Beleidigt, bedroht, bespuckt
Attacke auf Polizistin am Haller-Platz
Der Einsatz in der Trinker- und Drogenszene vor dem Oberhauser Bahnhof wegen einer angeblichen Schlägerei schien für die Funkstreife Routine zu sein. Doch beim Auftauchen eines Beamten und seiner Kollegin an einem Abend im Juli 2018 rastete ein 24-Jähriger völlig aus. Zwei Stunden lang hielt er insgesamt sieben Polizisten in Schach, attackierte und bedrohte sie, beleidigte sie in übelster Weise. Und der an der ansteckenden Leberkrankheit Hepatitis C leidende Süchtige bespuckte die Polizisten. Eine junge Beamtin wurde mitten im Gesicht getroffen. Obwohl die Ansteckungsgefahr durch Speichel nicht allzu groß ist, muss sich die 24-Jährige seither regelmäßig Blut abnehmen lassen. Amtsrichterin Susanne Scheiwiller verurteilte den Mann nun wegen einer ganzen Serie von Straftaten, etwa versuchter gefährlicher Körperverletzung, zu eineinhalb Jahren Gefängnis. Er wird außerdem zur Therapie in eine psychiatrische Klinik eingewiesen.

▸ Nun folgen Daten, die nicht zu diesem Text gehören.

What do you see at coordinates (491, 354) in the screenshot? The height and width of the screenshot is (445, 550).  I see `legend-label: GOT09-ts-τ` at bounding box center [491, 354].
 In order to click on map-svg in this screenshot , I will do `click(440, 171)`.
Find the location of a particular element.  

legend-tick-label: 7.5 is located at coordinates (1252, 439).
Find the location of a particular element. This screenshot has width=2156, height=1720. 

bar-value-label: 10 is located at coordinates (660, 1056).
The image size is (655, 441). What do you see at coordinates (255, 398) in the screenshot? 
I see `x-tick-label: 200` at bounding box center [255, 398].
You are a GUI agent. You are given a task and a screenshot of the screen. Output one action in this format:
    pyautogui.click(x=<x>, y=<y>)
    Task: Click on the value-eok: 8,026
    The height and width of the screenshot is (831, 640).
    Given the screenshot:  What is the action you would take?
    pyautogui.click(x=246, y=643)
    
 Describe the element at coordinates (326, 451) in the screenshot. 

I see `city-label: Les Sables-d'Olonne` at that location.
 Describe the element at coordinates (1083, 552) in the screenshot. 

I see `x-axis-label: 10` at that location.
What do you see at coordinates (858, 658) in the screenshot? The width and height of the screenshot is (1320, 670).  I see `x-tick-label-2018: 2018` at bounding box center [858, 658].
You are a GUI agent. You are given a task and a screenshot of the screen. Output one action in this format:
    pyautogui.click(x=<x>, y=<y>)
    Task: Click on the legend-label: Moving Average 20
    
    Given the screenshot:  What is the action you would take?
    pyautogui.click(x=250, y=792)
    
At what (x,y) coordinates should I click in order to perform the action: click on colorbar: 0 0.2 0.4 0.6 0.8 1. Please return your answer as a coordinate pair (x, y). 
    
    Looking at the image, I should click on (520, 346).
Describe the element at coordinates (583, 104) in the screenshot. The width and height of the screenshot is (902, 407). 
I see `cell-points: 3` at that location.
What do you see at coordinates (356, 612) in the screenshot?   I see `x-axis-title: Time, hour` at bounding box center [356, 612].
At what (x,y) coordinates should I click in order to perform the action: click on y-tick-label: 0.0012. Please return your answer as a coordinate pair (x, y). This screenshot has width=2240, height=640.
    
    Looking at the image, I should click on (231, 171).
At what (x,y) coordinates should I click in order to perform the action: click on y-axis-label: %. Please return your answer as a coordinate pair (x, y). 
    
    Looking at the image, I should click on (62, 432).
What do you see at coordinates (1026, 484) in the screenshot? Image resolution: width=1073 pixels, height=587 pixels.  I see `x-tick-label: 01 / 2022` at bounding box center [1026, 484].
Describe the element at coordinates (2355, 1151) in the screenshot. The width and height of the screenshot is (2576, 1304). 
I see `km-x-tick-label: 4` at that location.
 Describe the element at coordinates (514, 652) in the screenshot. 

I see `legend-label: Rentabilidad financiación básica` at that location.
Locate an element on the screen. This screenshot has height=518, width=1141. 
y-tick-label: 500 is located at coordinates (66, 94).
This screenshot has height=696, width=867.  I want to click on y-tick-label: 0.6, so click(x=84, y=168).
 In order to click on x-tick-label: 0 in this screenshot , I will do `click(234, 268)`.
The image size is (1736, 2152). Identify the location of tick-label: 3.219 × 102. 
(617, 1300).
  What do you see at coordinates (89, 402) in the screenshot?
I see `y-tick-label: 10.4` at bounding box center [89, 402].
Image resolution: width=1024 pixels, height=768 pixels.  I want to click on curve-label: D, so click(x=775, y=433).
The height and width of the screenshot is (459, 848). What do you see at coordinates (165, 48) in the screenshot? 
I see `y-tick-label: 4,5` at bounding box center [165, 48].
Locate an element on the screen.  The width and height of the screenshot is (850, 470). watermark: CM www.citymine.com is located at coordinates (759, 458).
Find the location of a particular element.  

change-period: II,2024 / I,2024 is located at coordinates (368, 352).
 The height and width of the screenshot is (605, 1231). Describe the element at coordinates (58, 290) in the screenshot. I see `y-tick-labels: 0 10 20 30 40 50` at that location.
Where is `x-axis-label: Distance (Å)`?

Der Angeklagte, der derzeit eine viermonatige Haftstrafe in anderer Sache absitzt, wird von drei Polizisten in den Sitzungssaal geführt. Einer hat – für alle Fälle – eine sogenannte „Spuckhaube“griffbereit dabei. Die Befürchtung, der 24-Jährige könnte auch während des Prozesses ausrasten, erweist sich aber als gegenstandslos. Er bleibt völlig ruhig, wird im Knast derzeit mit Drogenersatzstoffen substituiert. Er lässt zunächst seinen Verteidiger Frank Thaler reden. Sein Mandant, so sagt der Anwalt, sei damals mit Alkohol, Heroin und Ersatzstoffen „hackedicht“gewesen, könne sich nicht mehr genau an das erinnern, was sich zugetragen habe. Aber: „Er schämt sich heute dafür.“
Den Polizisten, die das Gericht geladen hat, ist der damalige Einsatz allerdings noch ganz genau im Gedächtnis geblieben. Ein Beamter und seine Kollegin hatten den Angeklagten gestellt. Dabei versuchte er, der Polizistin, 34, in den rechten Arm zu beißen. Sie konnte abwehren. „Wir wollten deeskalieren. Aber das funktionierte nicht. Zu zweit hatten wir keine Chance, ihn zum Funkwagen zu bringen“, erinnert sich die Beamtin. „Hochgradig aggressiv“sei der Angeklagte gewesen, sagte ein weiterer Polizist. „Wir mussten ihn zum Streifenwagen tragen.“Weil er begonnen hatte, gegen die Einsatzkräfte zu spucken, wurde ihm eine Netzhaube über den Kopf gezogen. Trotzdem wurde die Beamtin mit einem regelrechten Speichelnebel durch das Netz im Gesicht getroffen. „Du hast es verdient, dich jetzt mit Hepatitis und Aids anzustecken“, habe der Angeklagte gerufen. Tatsächlich ist der Süchtige zwar nicht mit HIV, aber mit Hepatitis C infiziert. Bislang sind alle Blutuntersuchungen bei der Beamtin negativ verlaufen. „Aber die Ansteckungsgefahr bleibt im Hinterkopf. Man macht sich da schon Gedanken, es ist nicht einfach“, sagte die Zeugin dem Gericht.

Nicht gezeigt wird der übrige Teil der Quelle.